What to work on »
All of the records must be repeated exactly.

Data extracted from a collection:
___

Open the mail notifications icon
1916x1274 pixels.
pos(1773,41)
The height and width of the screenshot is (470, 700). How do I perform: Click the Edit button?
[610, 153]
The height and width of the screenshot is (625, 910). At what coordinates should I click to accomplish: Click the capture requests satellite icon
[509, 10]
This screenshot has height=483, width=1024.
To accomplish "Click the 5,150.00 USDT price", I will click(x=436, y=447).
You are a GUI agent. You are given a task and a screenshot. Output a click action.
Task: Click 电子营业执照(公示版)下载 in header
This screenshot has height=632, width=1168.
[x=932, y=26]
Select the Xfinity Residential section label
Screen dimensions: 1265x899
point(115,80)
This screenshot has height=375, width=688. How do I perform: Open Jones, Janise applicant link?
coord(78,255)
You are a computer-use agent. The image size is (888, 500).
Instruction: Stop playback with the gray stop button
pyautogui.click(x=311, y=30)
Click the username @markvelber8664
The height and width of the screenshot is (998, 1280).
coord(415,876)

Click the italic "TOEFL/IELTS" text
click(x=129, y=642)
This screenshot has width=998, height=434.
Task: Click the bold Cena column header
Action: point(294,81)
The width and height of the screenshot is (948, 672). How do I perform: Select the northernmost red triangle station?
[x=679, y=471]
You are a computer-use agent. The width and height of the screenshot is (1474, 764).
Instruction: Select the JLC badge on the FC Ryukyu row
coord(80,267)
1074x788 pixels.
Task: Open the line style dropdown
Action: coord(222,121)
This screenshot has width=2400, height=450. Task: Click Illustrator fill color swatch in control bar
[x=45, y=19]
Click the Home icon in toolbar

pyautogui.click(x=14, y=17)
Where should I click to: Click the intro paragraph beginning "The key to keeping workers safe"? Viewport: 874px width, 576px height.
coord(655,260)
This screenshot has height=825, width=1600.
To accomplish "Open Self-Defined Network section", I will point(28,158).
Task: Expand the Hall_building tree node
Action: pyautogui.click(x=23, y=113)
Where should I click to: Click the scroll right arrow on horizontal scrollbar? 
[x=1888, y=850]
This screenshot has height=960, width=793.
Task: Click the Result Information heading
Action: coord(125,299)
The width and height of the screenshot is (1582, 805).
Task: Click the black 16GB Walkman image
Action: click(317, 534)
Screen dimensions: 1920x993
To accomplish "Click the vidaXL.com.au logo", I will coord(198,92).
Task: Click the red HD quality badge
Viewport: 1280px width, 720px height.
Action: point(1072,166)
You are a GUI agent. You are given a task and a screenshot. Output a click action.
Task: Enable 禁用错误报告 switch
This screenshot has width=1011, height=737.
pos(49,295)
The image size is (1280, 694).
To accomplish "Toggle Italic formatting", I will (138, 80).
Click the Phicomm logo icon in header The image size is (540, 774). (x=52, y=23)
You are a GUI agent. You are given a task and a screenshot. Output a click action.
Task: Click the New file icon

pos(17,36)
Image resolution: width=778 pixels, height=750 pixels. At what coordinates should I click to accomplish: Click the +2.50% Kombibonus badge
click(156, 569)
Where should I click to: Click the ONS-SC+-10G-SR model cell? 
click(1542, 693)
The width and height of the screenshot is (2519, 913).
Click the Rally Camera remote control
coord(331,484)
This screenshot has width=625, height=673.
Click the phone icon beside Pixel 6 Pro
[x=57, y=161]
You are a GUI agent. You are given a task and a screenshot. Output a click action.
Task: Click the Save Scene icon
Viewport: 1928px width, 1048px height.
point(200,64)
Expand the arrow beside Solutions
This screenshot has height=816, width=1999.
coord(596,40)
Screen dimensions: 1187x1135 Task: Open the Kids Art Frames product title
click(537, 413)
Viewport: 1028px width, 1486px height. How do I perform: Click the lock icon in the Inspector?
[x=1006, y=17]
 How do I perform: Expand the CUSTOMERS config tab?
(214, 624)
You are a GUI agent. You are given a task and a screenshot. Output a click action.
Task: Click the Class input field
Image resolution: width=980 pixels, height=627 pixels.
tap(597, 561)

___

Solved exercise »
Open the mail notifications icon
1916x1274 pixels.
pos(1773,41)
The height and width of the screenshot is (470, 700). How do I perform: Click the Edit button?
[610, 153]
The height and width of the screenshot is (625, 910). At what coordinates should I click to accomplish: Click the capture requests satellite icon
[509, 10]
This screenshot has height=483, width=1024.
To accomplish "Click the 5,150.00 USDT price", I will click(x=436, y=447).
You are a GUI agent. You are given a task and a screenshot. Output a click action.
Task: Click 电子营业执照(公示版)下载 in header
This screenshot has height=632, width=1168.
[x=932, y=26]
Select the Xfinity Residential section label
Screen dimensions: 1265x899
point(115,80)
This screenshot has height=375, width=688. How do I perform: Open Jones, Janise applicant link?
coord(78,255)
You are a computer-use agent. The image size is (888, 500).
Instruction: Stop playback with the gray stop button
pyautogui.click(x=311, y=30)
Click the username @markvelber8664
The height and width of the screenshot is (998, 1280).
coord(415,876)

Click the italic "TOEFL/IELTS" text
click(x=129, y=642)
This screenshot has width=998, height=434.
Task: Click the bold Cena column header
Action: point(294,81)
The width and height of the screenshot is (948, 672). How do I perform: Select the northernmost red triangle station?
[x=679, y=471]
You are a computer-use agent. The width and height of the screenshot is (1474, 764).
Instruction: Select the JLC badge on the FC Ryukyu row
coord(80,267)
1074x788 pixels.
Task: Open the line style dropdown
Action: coord(222,121)
This screenshot has width=2400, height=450. Task: Click Illustrator fill color swatch in control bar
[x=45, y=19]
Click the Home icon in toolbar

pyautogui.click(x=14, y=17)
Where should I click to: Click the intro paragraph beginning "The key to keeping workers safe"? Viewport: 874px width, 576px height.
coord(655,260)
This screenshot has height=825, width=1600.
To accomplish "Open Self-Defined Network section", I will point(28,158).
Task: Expand the Hall_building tree node
Action: pyautogui.click(x=23, y=113)
Where should I click to: Click the scroll right arrow on horizontal scrollbar? 
[x=1888, y=850]
This screenshot has height=960, width=793.
Task: Click the Result Information heading
Action: coord(125,299)
The width and height of the screenshot is (1582, 805).
Task: Click the black 16GB Walkman image
Action: click(317, 534)
Screen dimensions: 1920x993
To accomplish "Click the vidaXL.com.au logo", I will coord(198,92).
Task: Click the red HD quality badge
Viewport: 1280px width, 720px height.
Action: point(1072,166)
You are a GUI agent. You are given a task and a screenshot. Output a click action.
Task: Enable 禁用错误报告 switch
This screenshot has width=1011, height=737.
pos(49,295)
The image size is (1280, 694).
To accomplish "Toggle Italic formatting", I will (138, 80).
Click the Phicomm logo icon in header The image size is (540, 774). (x=52, y=23)
You are a GUI agent. You are given a task and a screenshot. Output a click action.
Task: Click the New file icon

pos(17,36)
Image resolution: width=778 pixels, height=750 pixels. At what coordinates should I click to accomplish: Click the +2.50% Kombibonus badge
click(156, 569)
Where should I click to: Click the ONS-SC+-10G-SR model cell? 
click(1542, 693)
The width and height of the screenshot is (2519, 913).
Click the Rally Camera remote control
coord(331,484)
This screenshot has width=625, height=673.
Click the phone icon beside Pixel 6 Pro
[x=57, y=161]
You are a GUI agent. You are given a task and a screenshot. Output a click action.
Task: Click the Save Scene icon
Viewport: 1928px width, 1048px height.
point(200,64)
Expand the arrow beside Solutions
This screenshot has height=816, width=1999.
coord(596,40)
Screen dimensions: 1187x1135 Task: Open the Kids Art Frames product title
click(537, 413)
Viewport: 1028px width, 1486px height. How do I perform: Click the lock icon in the Inspector?
[x=1006, y=17]
 How do I perform: Expand the CUSTOMERS config tab?
(214, 624)
You are a GUI agent. You are given a task and a screenshot. Output a click action.
Task: Click the Class input field
Image resolution: width=980 pixels, height=627 pixels.
tap(597, 561)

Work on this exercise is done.